Daily Archives: October 2, 2020

Gladys Aylward at Wheaton College

One night in London a petite English parlor maid named Gladys Aylward (1902-1970) attended an evangelistic meeting, where she accepted Christ as her savior. Joining the Young Life Campaign, she was deeply impressed to serve as a missionary in China. Surmounting one obstacle after another, she made her way to that vast land and briefly connected with established missionaries. Caring for Chinese orphans while leading both children and adults to Christ, Aylward briefly returned to Britain in 1949. Ten years later she returned to China and founded the Gladys Aylward Orphanage. Her astounding story is related in The Small Woman by Alan Burgess, but far less reliably in The Inn of the Sixth Happiness (1958), starring Ingrid Bergman, a much taller Swedish actress. Aylward despised the Hollywood film because it so egregiously misrepresented her ministry.
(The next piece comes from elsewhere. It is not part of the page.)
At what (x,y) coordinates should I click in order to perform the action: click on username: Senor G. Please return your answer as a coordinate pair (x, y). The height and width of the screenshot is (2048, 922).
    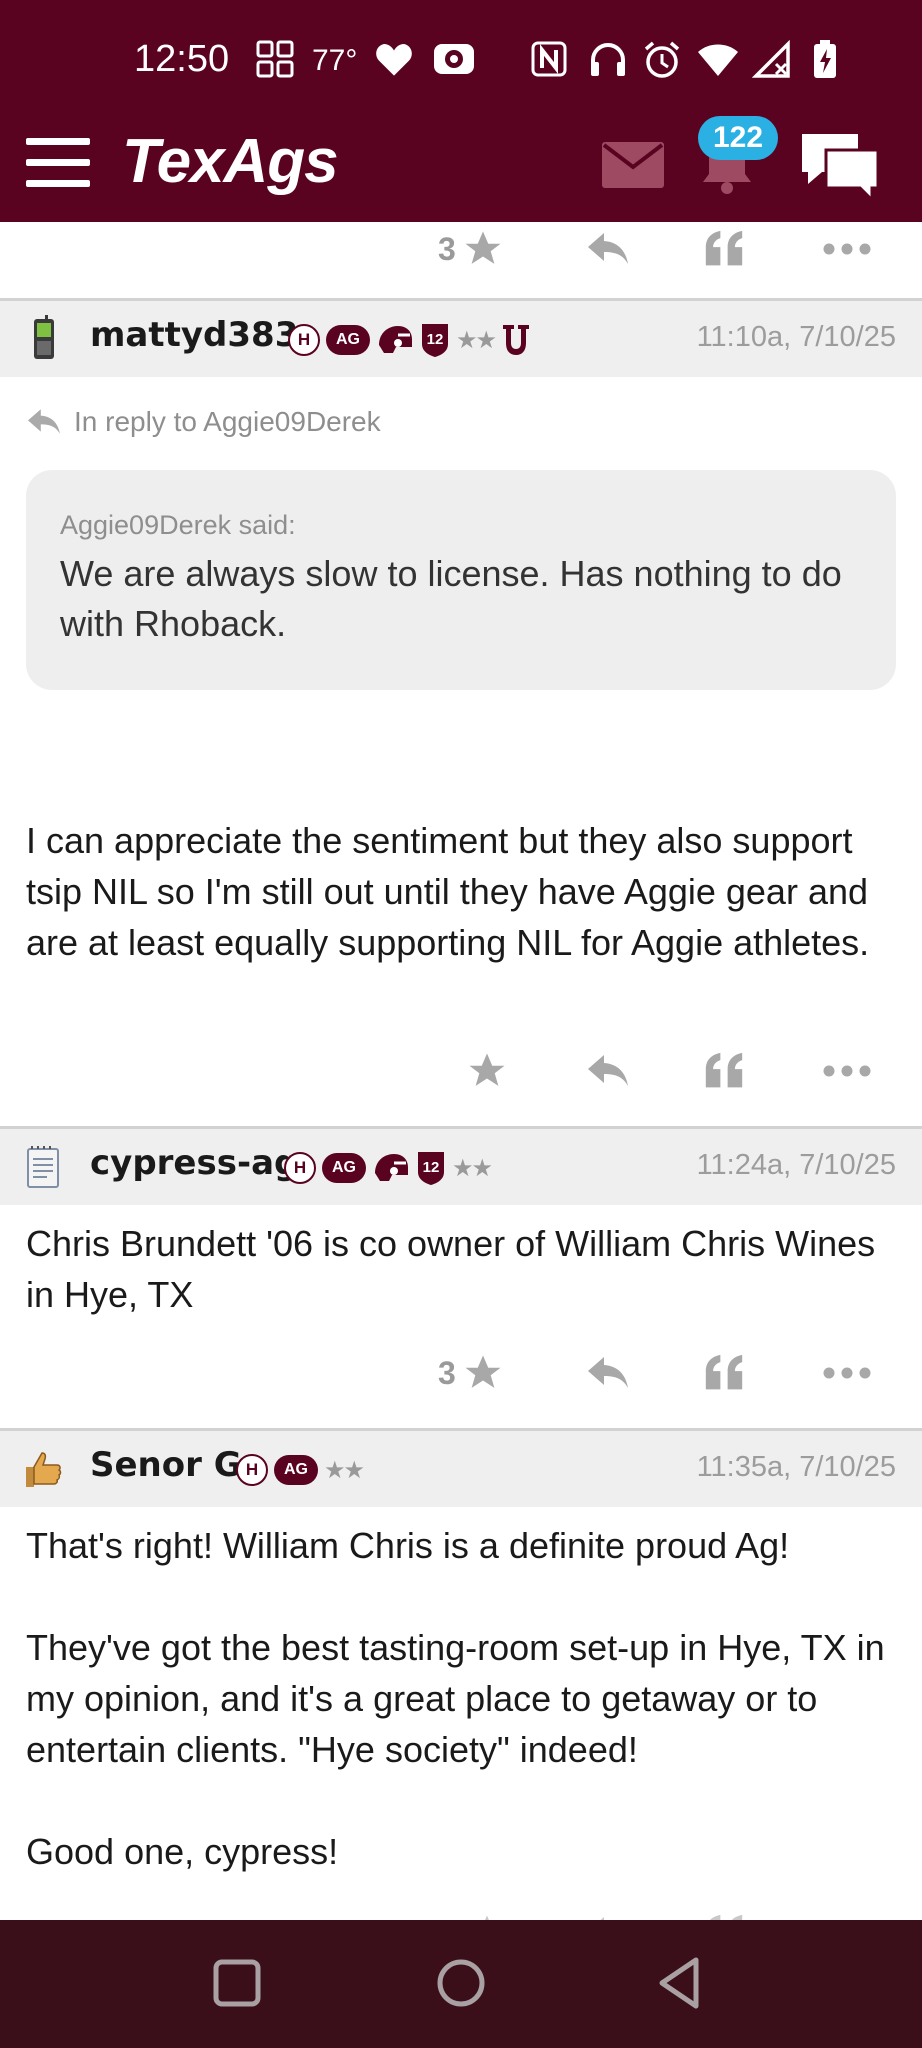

Gladys Aylward (center) chats with students during her 1959 visit to Wheaton College.

The Wheaton College Record, October 22, 1959, announces Aylward’s visit during an international tour sponsored by World Vision:

…Miss Gladys Aylward is guest speaker at SFMF next Wednesday evening at 7:15 in Pierce Chapel. Her [biography] has been published by Reader’s Digest in condensed form and also served as the basis for the film Inn of the Sixth Happiness. In 1930 with less than eight dollars in her pocket, Miss Aylward traveled across what was then “impossible” Siberia to northwest China to begin missionary work. When war broke out with Japan her loyalty to Nationalist China caused her to spy on the invaders. As a result of this she was ruthlessly beaten, and then as a fugitive without food or money, led 100 homeless children across the mountains to safety. Illness forced Miss Aylward to return to England after more than 20 years of service, but she has returned to Formosa for more work among the nationalists.

Later commenting on her tour and its effect on her audiences, Aylward said, “There is much to do [in China] and I still have no one to help me except my own children. What I would do without them I do not know. I often wonder where all the young people  who go through Bible colleges go to, for they do not come here.”

During an era that produced such extraordinary missionaries as Amy Carmichael and Jim Elliot, Gladys Aylward, however short in statue, surely stands tall among the the most dedicated and bold ambassadors for Christ.